First lets do a change of variables to get rid of the x in the exponent. Let $y=xu$. Then we have
$F(x)=\int\limits _{-\infty}^{\infty}f(y)\frac{1}{x\sqrt{2\pi}}\mathrm{e}^{-y^{2}/2x^{2}}\, dy=\int\limits _{-\infty}^{\infty}f(xu)\frac{1}{\sqrt{2\pi}}\mathrm{e}^{-u^{2}/2} du.$
Next, what is the definition of continuity? Given $\epsilon>0$, we need to show that for fixed $x$
$\biggr|F(x+\delta)-F(x)\biggr|=\biggr|\int\limits _{-\infty}^{\infty}\left(f((x+\delta)u)-f(xu)\right)\frac{1}{\sqrt{2\pi}}\mathrm{e}^{-u^{2}/2}\, du\biggr|<\epsilon.\ \ \ \ \ \ (1)$
But if $f$ is bounded, say $|f|\leq M$, then the integral on the right hand side is uniformly bounded by $2M\int\limits _{-\infty}^{\infty}\frac{1}{\sqrt{2\pi}}\mathrm{e}^{-u^{2}/2} du=2M$ for all $\delta$. Hence when taking the limit as $\delta\rightarrow 0$ the dominated convergence theorem applies so we can switch the order of integration and the limit. Consequently since $f$ is continuous the limit on the right hand side is zero, and we have $\lim_{\delta\rightarrow 0} F(x+\delta)-F(x)=0$ so that $F$ is continuous.
Alternative:
We could split up the integral instead of using the dominated convergence theorem.
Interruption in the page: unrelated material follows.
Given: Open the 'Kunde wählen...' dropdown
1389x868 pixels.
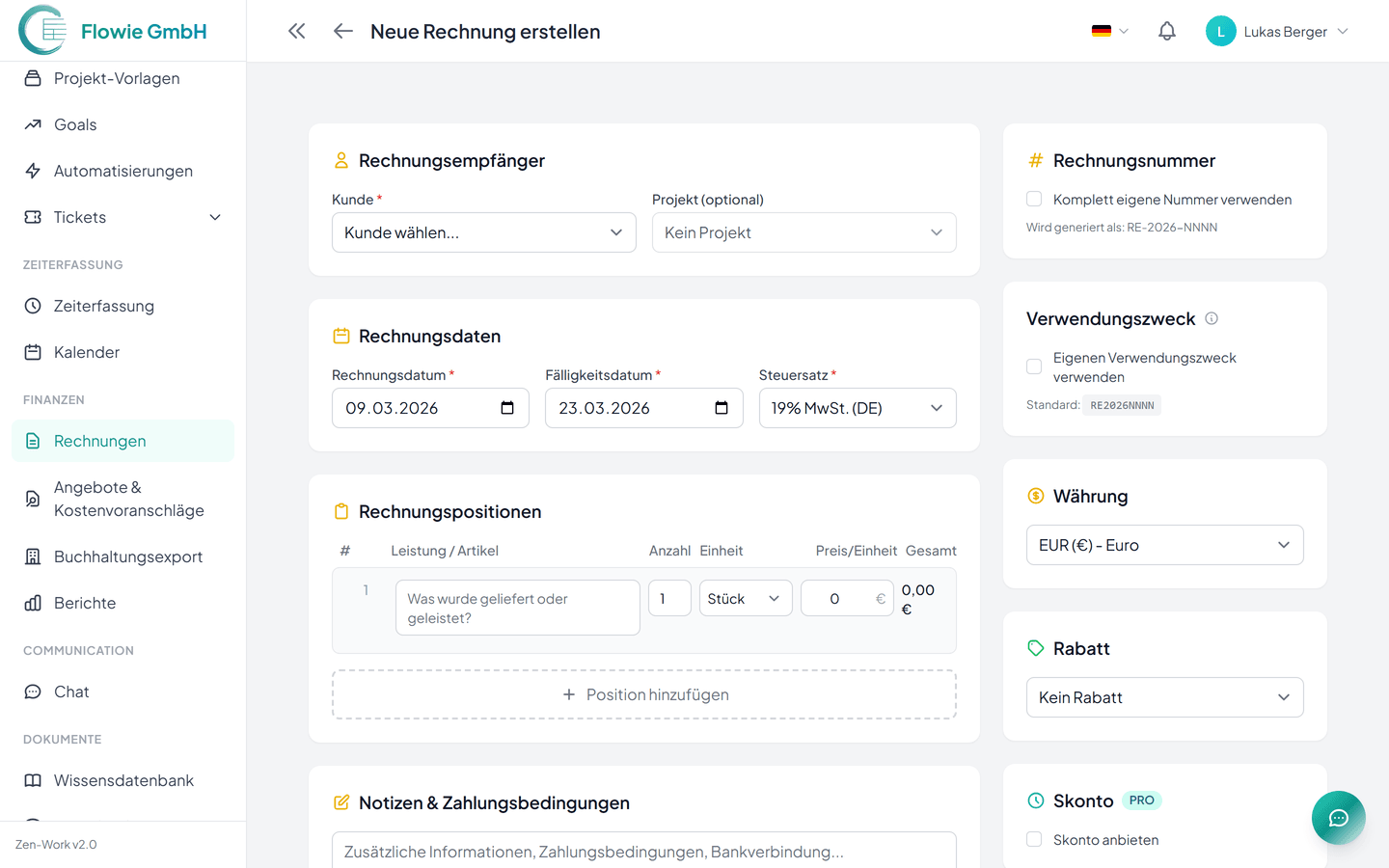Looking at the screenshot, I should [483, 231].
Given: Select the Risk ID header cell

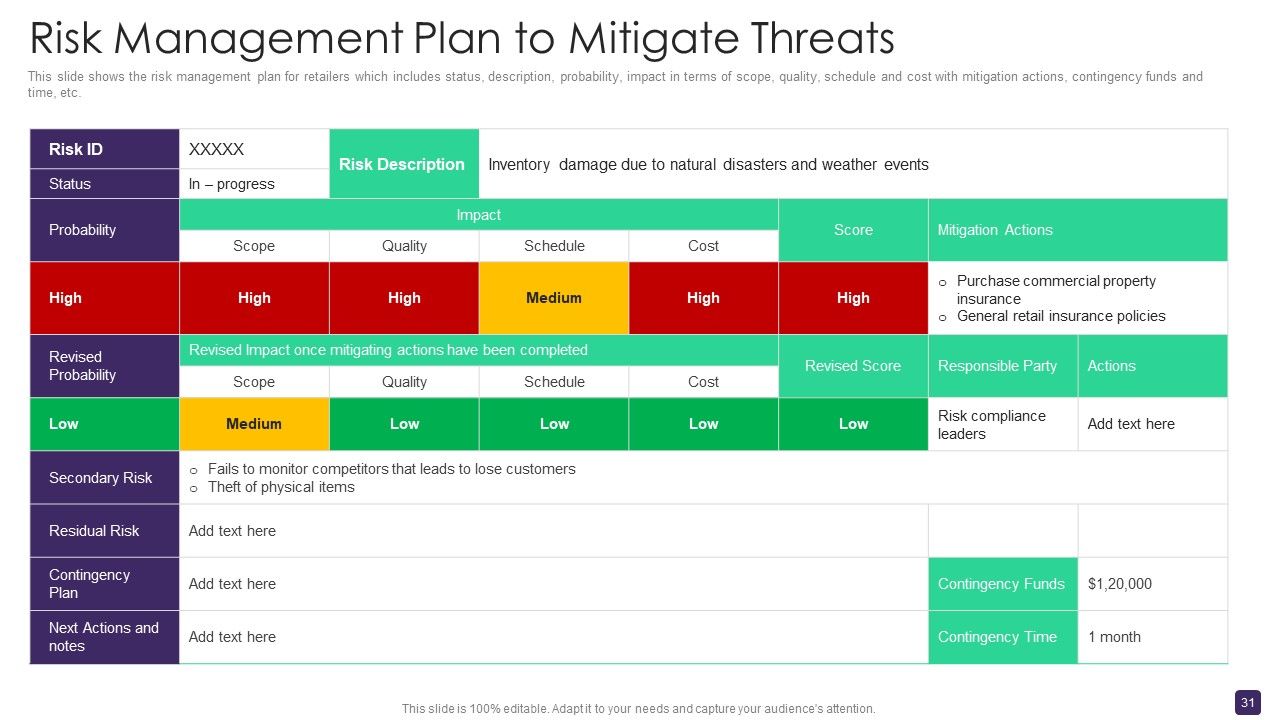Looking at the screenshot, I should 105,149.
For the given $\epsilon$ we could choose $N$ so large that the integral
$\int_{-\infty}^N\frac{2M}{\sqrt{2\pi}}\mathrm{e}^{-u^{2}/2}du+\int_N^\infty \frac{2M}{\sqrt{2\pi}}\mathrm{e}^{-u^{2}/2}du<\frac{\epsilon}{2}.$ On the interval $[-Nx,Nx]$ $f$ will be uniformely continuous so we can choose $\delta$ so small that $|f((x+\delta)u)-f(x)|\leq \frac{\epsilon}{4N}$. This implies $\biggr|\int\limits _{-N}^{N}\left(f((x+\delta)u)-f(xu)\right)\frac{1}{\sqrt{2\pi}}\mathrm{e}^{-u^{2}/2}\, du\biggr|<\frac{\epsilon}{2}.$ Upon adding these inequalities we obtain equation $(1)$ and the proof is complete.